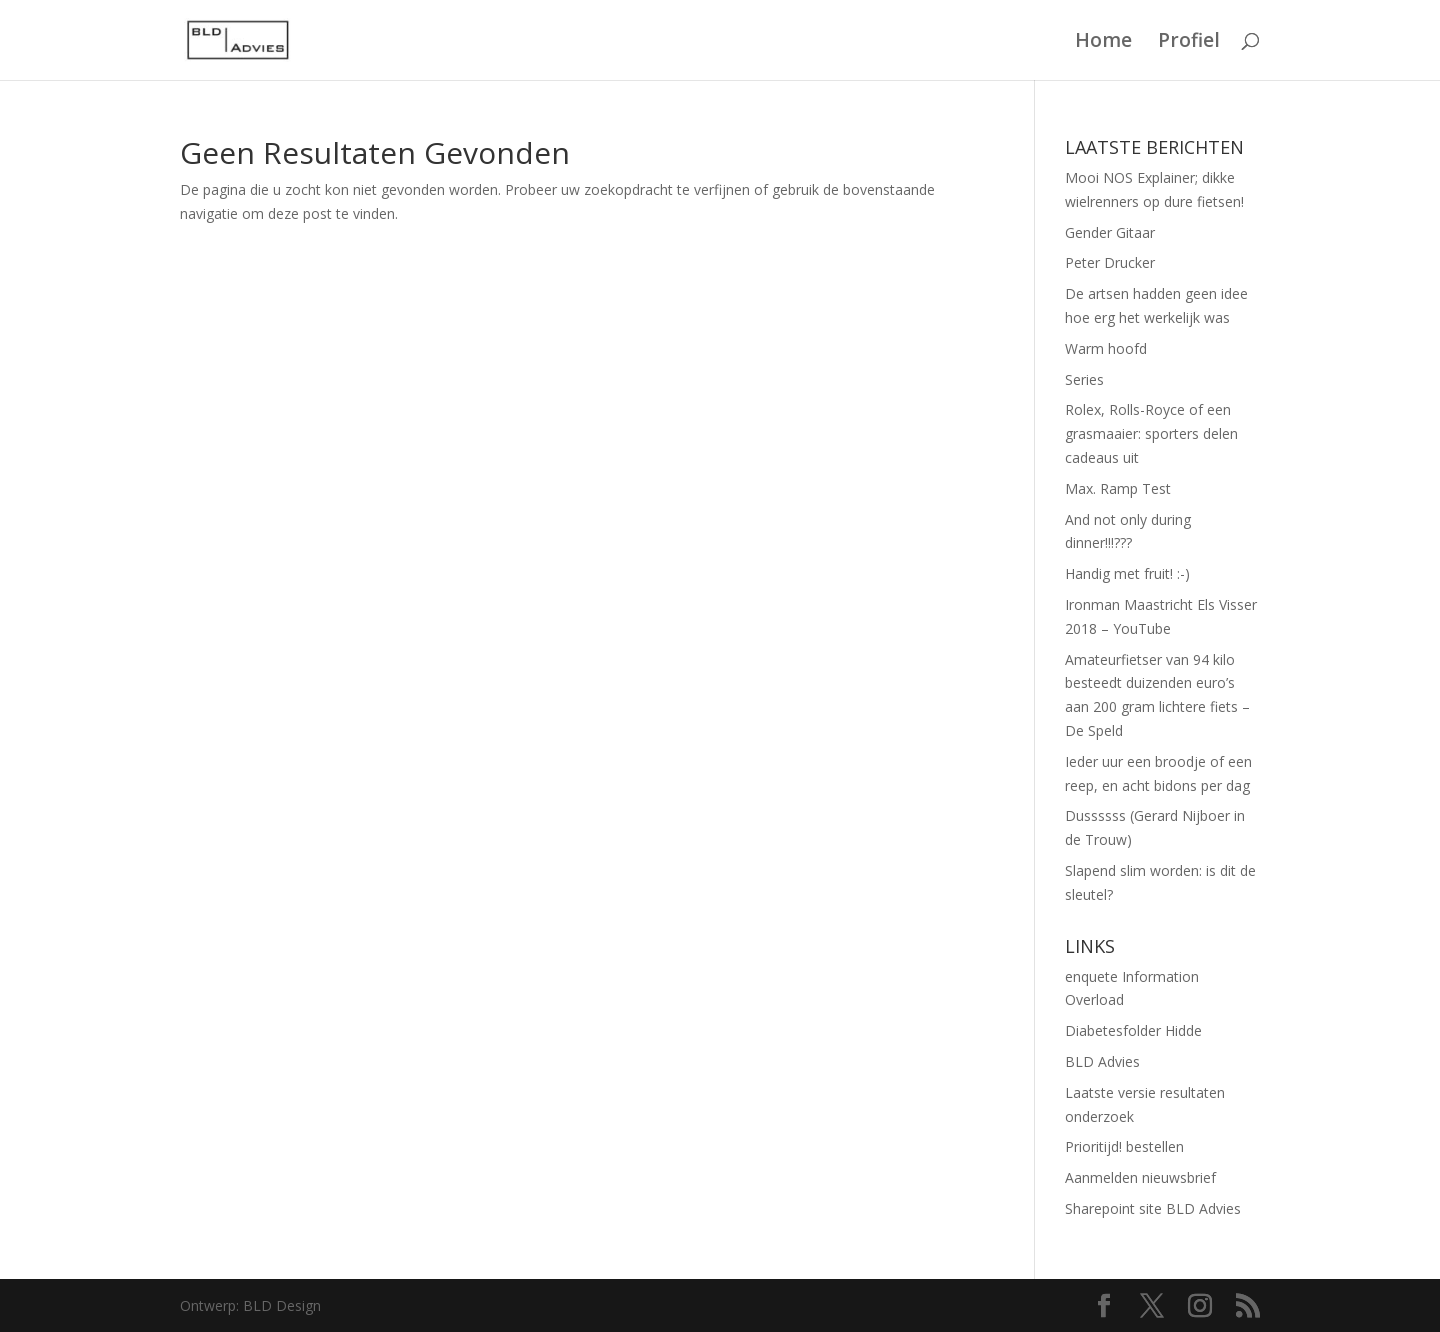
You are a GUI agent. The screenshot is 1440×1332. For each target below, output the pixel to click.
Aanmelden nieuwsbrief (1140, 1177)
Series (1084, 379)
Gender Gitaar (1110, 232)
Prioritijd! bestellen (1124, 1146)
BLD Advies (1102, 1061)
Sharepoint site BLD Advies (1153, 1208)
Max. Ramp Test (1118, 488)
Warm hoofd (1106, 348)
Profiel (1189, 43)
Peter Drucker (1110, 262)
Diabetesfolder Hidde (1133, 1030)
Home (1103, 43)
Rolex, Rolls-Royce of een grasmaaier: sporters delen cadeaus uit (1151, 433)
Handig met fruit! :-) (1127, 573)
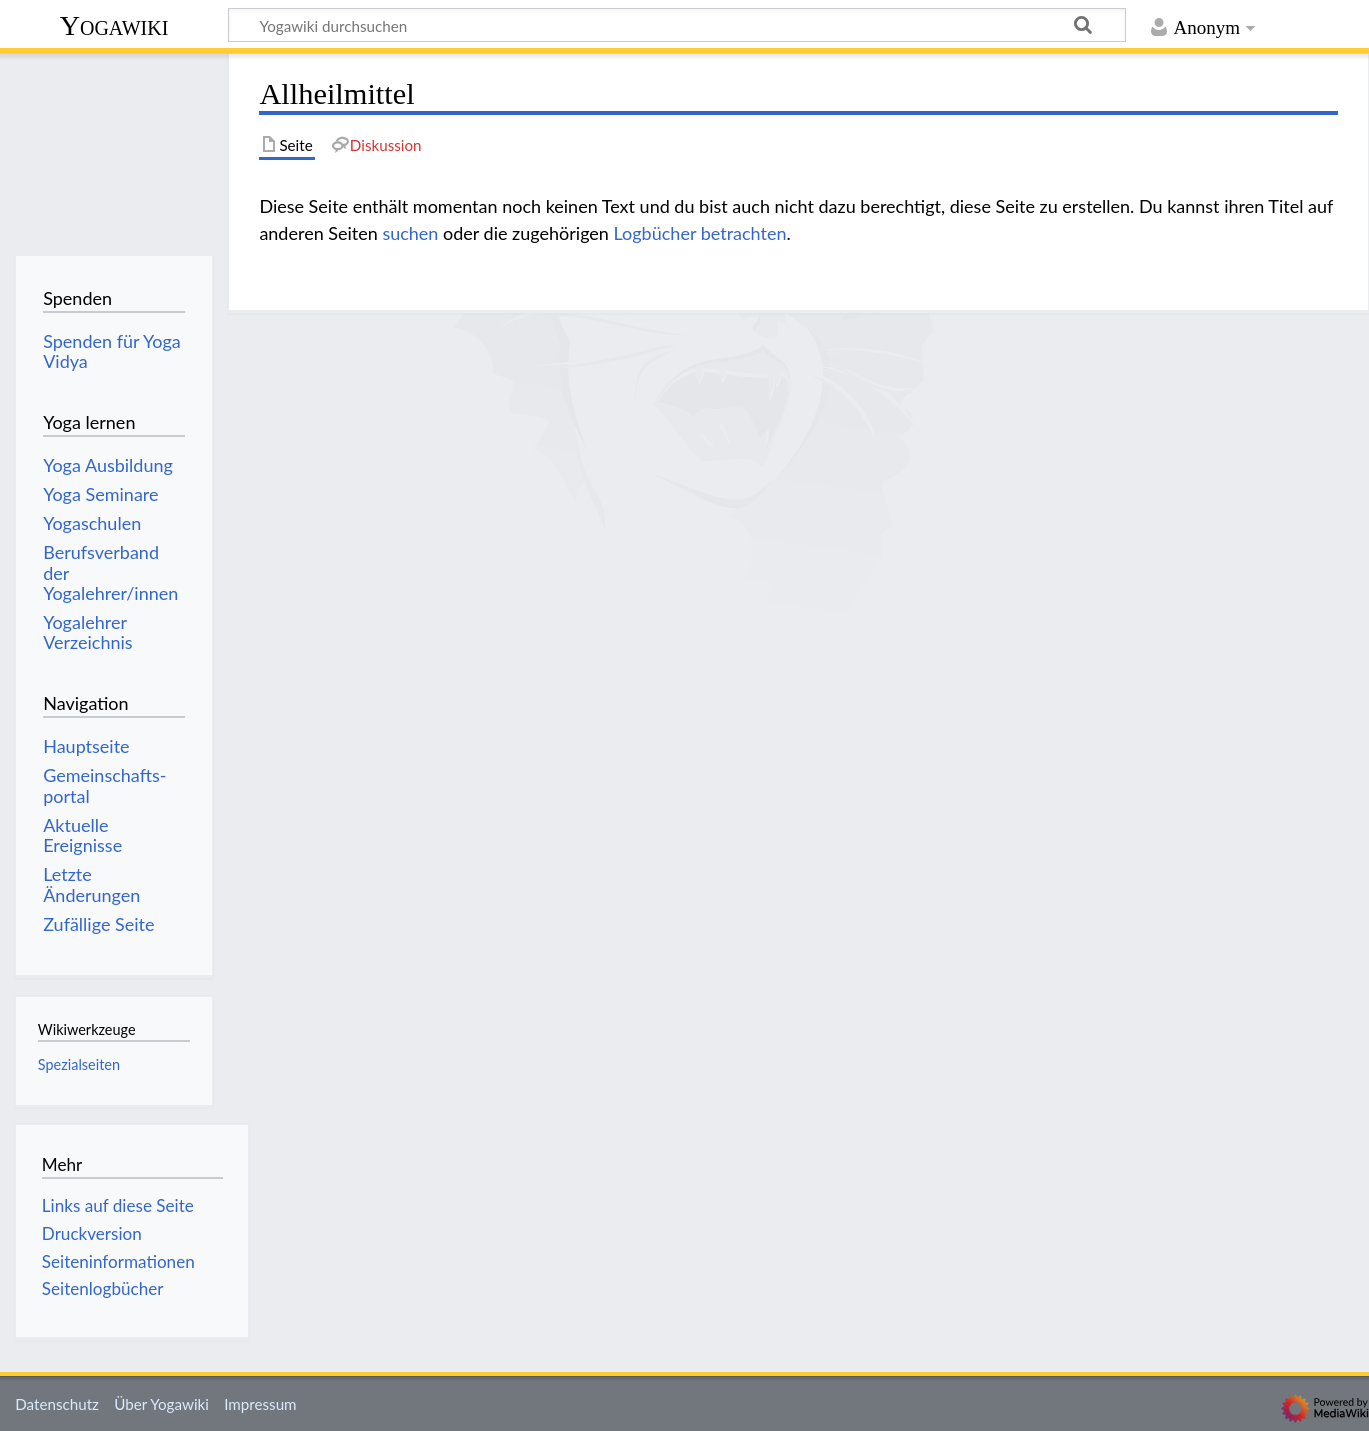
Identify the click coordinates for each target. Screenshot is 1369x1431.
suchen (410, 233)
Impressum (260, 1404)
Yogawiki (114, 25)
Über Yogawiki (161, 1404)
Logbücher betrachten (700, 233)
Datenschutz (57, 1404)
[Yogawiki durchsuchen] (677, 25)
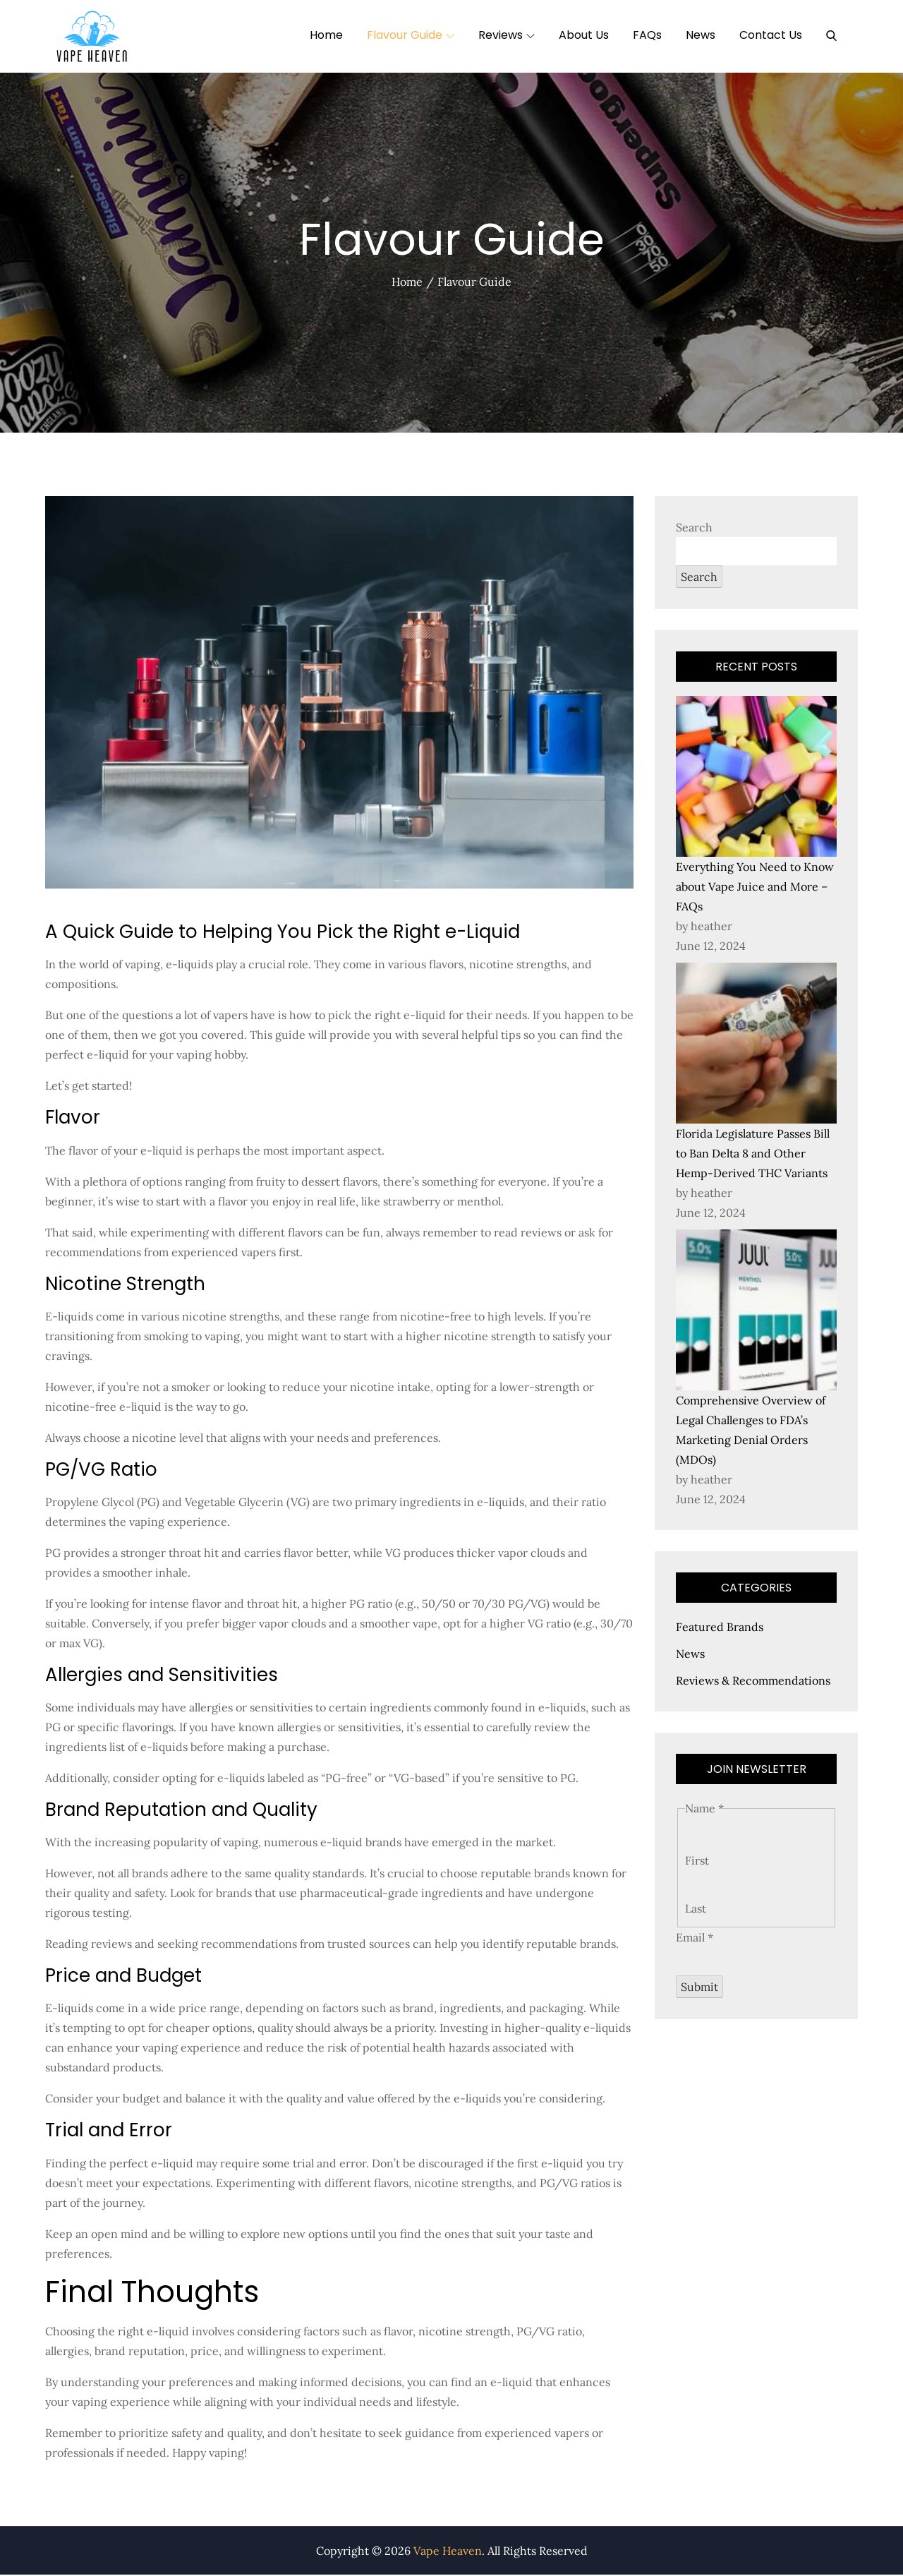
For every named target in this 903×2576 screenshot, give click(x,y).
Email (694, 1939)
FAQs (647, 35)
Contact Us (770, 35)
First (697, 1862)
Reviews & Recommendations (753, 1682)
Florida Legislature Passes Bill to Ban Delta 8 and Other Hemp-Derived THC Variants (753, 1154)
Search (694, 528)
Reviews (506, 35)
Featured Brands (719, 1628)
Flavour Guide (410, 35)
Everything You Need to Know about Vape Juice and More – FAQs (755, 888)
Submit (699, 1988)
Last (695, 1910)
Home (326, 35)
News (700, 35)
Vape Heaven (447, 2552)
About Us (584, 35)
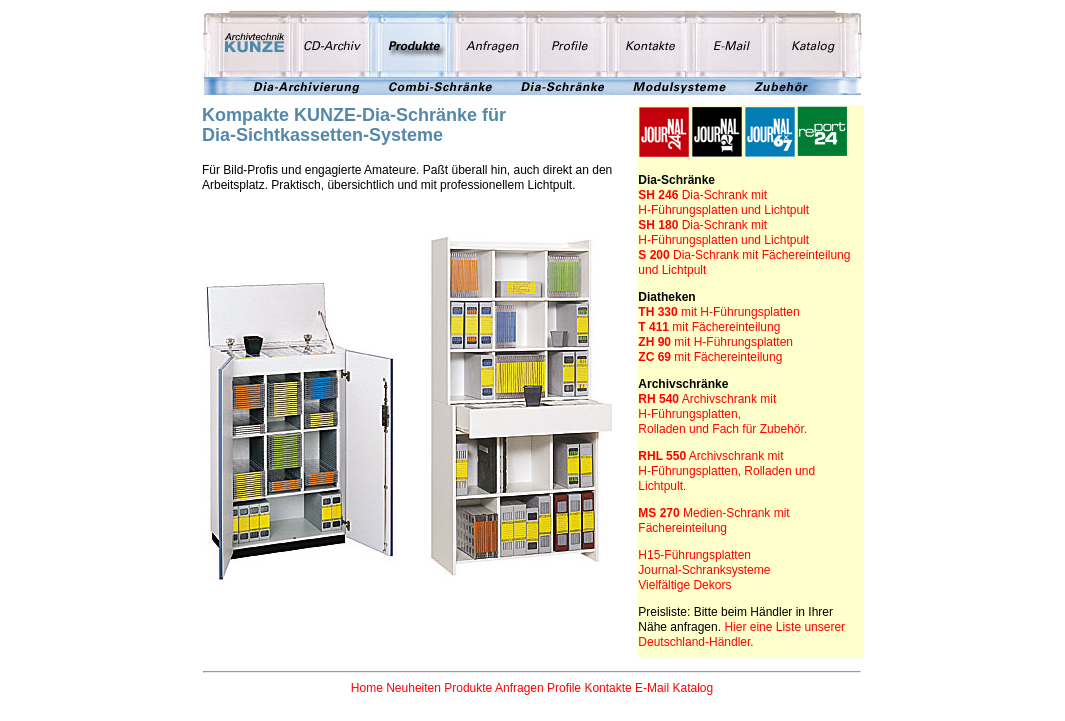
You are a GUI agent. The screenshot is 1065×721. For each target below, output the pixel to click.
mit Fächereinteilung (709, 327)
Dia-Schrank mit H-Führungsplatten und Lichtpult (723, 202)
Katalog (692, 688)
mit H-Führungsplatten (740, 312)
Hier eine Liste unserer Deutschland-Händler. (741, 634)
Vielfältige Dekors (684, 585)
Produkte (468, 688)
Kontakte (607, 688)
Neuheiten (413, 688)
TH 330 (659, 312)
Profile (564, 688)
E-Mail (652, 688)
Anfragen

# # #

EXERCISE:
Rewrite all the items above, replacing "GUI agent" with "interface agent" everywhere it occurs and changing nothing else. Leave the pictures out.

ANSWER BELOW:
You are a interface agent. The screenshot is 1440×1332. For each target below, output the pixel to click.
Aanmelden nieuwsbrief (1140, 1177)
Series (1084, 379)
Gender Gitaar (1110, 232)
Prioritijd! bestellen (1124, 1146)
BLD Advies (1102, 1061)
Sharepoint site BLD Advies (1153, 1208)
Max. Ramp Test (1118, 488)
Warm hoofd (1106, 348)
Profiel (1189, 43)
Peter Drucker (1110, 262)
Diabetesfolder Hidde (1133, 1030)
Home (1103, 43)
Rolex, Rolls-Royce of een grasmaaier: sporters delen cadeaus uit (1151, 433)
Handig met fruit! :-) (1127, 573)
Identify the click coordinates for each target. Screenshot is 1369x1431.
suchen (410, 233)
Impressum (260, 1404)
Yogawiki (114, 25)
Über Yogawiki (161, 1404)
Logbücher betrachten (700, 233)
Datenschutz (57, 1404)
[Yogawiki durchsuchen] (677, 25)
For every named target in this 903×2576 screenshot, give click(x,y).
Email (694, 1939)
FAQs (647, 35)
Contact Us (770, 35)
First (697, 1862)
Reviews & Recommendations (753, 1682)
Florida Legislature Passes Bill to Ban Delta 8 and Other Hemp-Derived THC Variants (753, 1154)
Search (694, 528)
Reviews (506, 35)
Featured Brands (719, 1628)
Flavour Guide (410, 35)
Everything You Need to Know about Vape Juice and More – FAQs (755, 888)
Submit (699, 1988)
Last (695, 1910)
Home (326, 35)
News (700, 35)
Vape Heaven (447, 2552)
About Us (584, 35)
You are a interface agent. The screenshot is 1065×721. For each target below, output the pixel to click.
mit Fächereinteilung (709, 327)
Dia-Schrank mit H-Führungsplatten und Lichtpult (723, 202)
Katalog (692, 688)
mit H-Führungsplatten (740, 312)
Hier eine Liste unserer Deutschland-Händler. (741, 634)
Vielfältige Dekors (684, 585)
Produkte (468, 688)
Kontakte (607, 688)
Neuheiten (413, 688)
TH 330 (659, 312)
Profile (564, 688)
E-Mail (652, 688)
Anfragen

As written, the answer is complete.